Evaluation Questions:

To what extent and in what ways does an initiative systemically address the relationship between shorter-term results and longer-term resilient sustainability?

How are larger system dynamics, both human and environmental, tracked to support initiative adaptations over time?

To what extent, in what ways, and within what timeframe does a particular initiative contribute to global planetary sustainability?

How and when are evaluation activities and reporting timed to ensure timeliness?

Blue Marble Evaluation Operating Principle 3: Cross Silos

Each week, leading up to the Blue Marble Evaluation book and website launch, we will be introducing a new principle of Blue Marble Evaluation. The first four weeks introduced the four overarching principles. This week we turn to the third of twelve operating principles. Click here to learn about the difference.
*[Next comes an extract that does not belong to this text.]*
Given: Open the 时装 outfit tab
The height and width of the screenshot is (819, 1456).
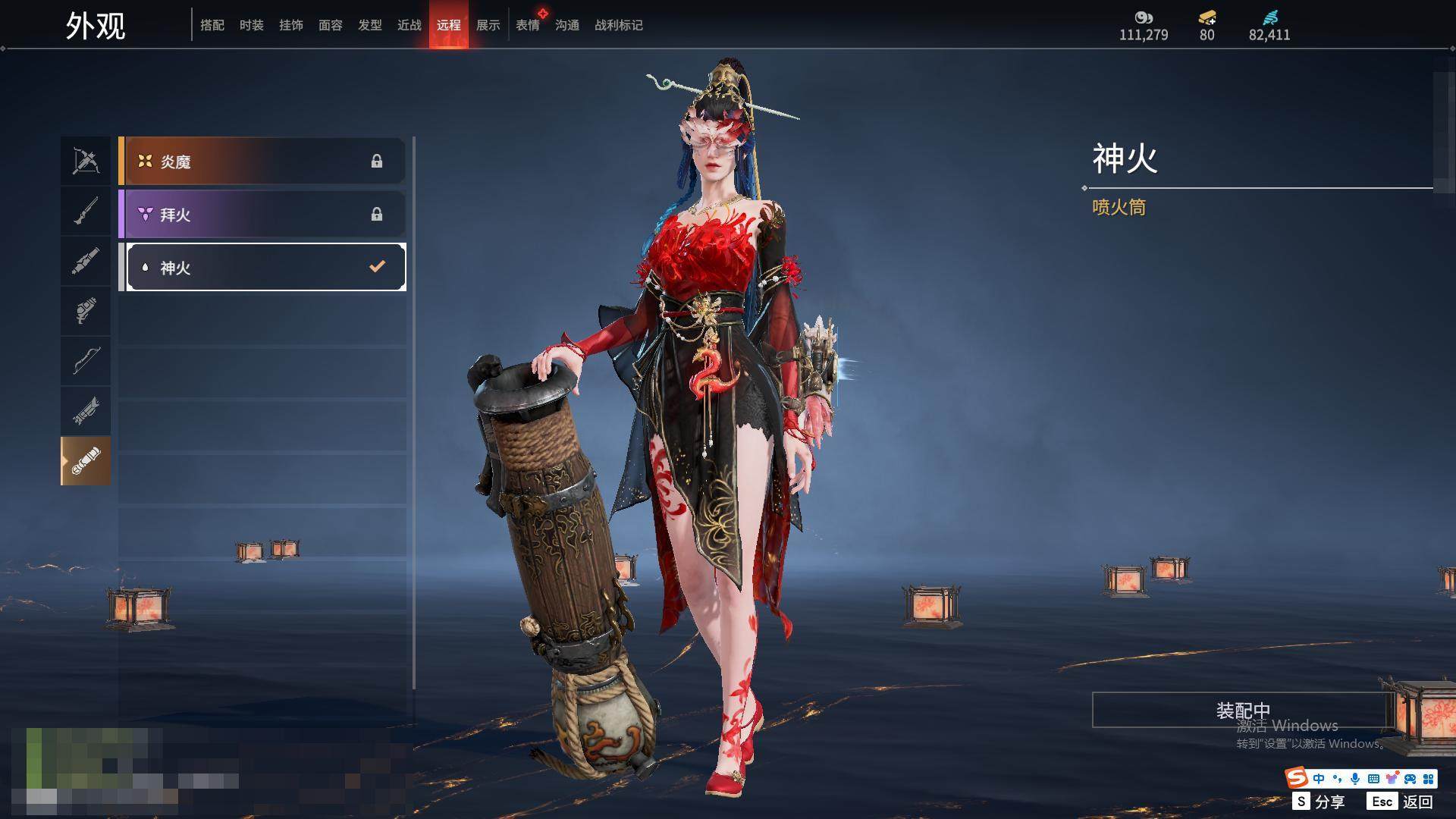Looking at the screenshot, I should [251, 25].
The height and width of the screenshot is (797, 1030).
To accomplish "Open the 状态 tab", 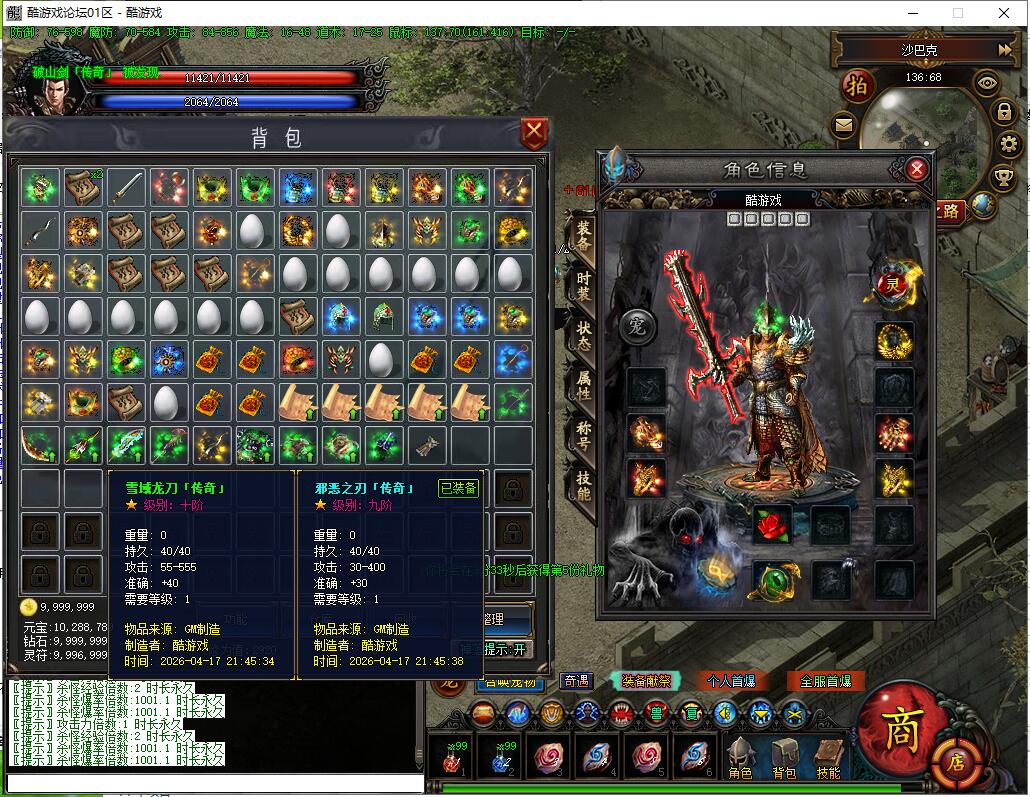I will click(583, 334).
Principle: Engage across sectors and issues for systems change.

Basic Premise: Problems are embedded in systems. To target the problem without changing the system of which it is a part is to provide only a partial solution and one unlikely to endure. Moreover, problems are often intertwined. Interconnected problems within and across systems require systems change strategies to have lasting impact. Solving problems piecemeal leads to piecemeal solutions.

Implications:

  • Changing systems is different from implementing projects. Evaluating systems change is different from evaluating projects and programs. Programs and projects are based on a linear logic of causality. Evaluation of programs and projects follows that linear thinking.

  • Systems consist of interdependent elements interconnected in such a way that a change in one element changes connections with other elements and, reverberating through the set of system interconnections, may change the system. Tracking those changes for evaluation purposes requires mapping methods and ways of capturing changes in system interconnections and their dynamics.

  • Systems thinking applies to situation analysis, intervention design, engagement, implementation, adaptations, and developmental evaluation.

  • Cross-silos design and evaluation tackles multiple issues at once and likely requires a Blue marble team with diverse knowledge specializations and interdisciplinary capabilities.


Photo Credit: Leaflet [CC BY-SA 3.0 (https://creativecommons.org/licenses/by-sa/3.0)]

Blue Marble Evaluation Operating Principle 2: GLOCAL

Each week, leading up to the Blue Marble Evaluation book and website launch, we will be introducing a new principle of Blue Marble Evaluation. The first four weeks introduced the four overarching principles. This week we turn to the second of twelve operating principles. Click here to learn about the difference.

Principle: Integrate complex interconnections across levels.

Basic Premise: Global systems change must be contextually sensitive and grounded in the interactions between local and global processes and scales of change. The term that has emerged to capture this way of thinking is GLOCAL, or glocalization.

Implications: When designing an intervention or initiative, look at the interactions, interdependencies, and interconnections across levels (micro, meso, macro). Take into account how people, information, and resources flow from local to global, and global to local.

Evaluation Questions:

  • In what ways is an initiative or intervention truly GLOCAL? In both processes and results?

  • What are the interactions, interdependencies, and interconnections across levels? How do they intersect for mutually reinforcing systems change? Look for both anticipated and unanticipated interactions, both positive (mutually reinforcing) and negative (disjointed and nonaligned).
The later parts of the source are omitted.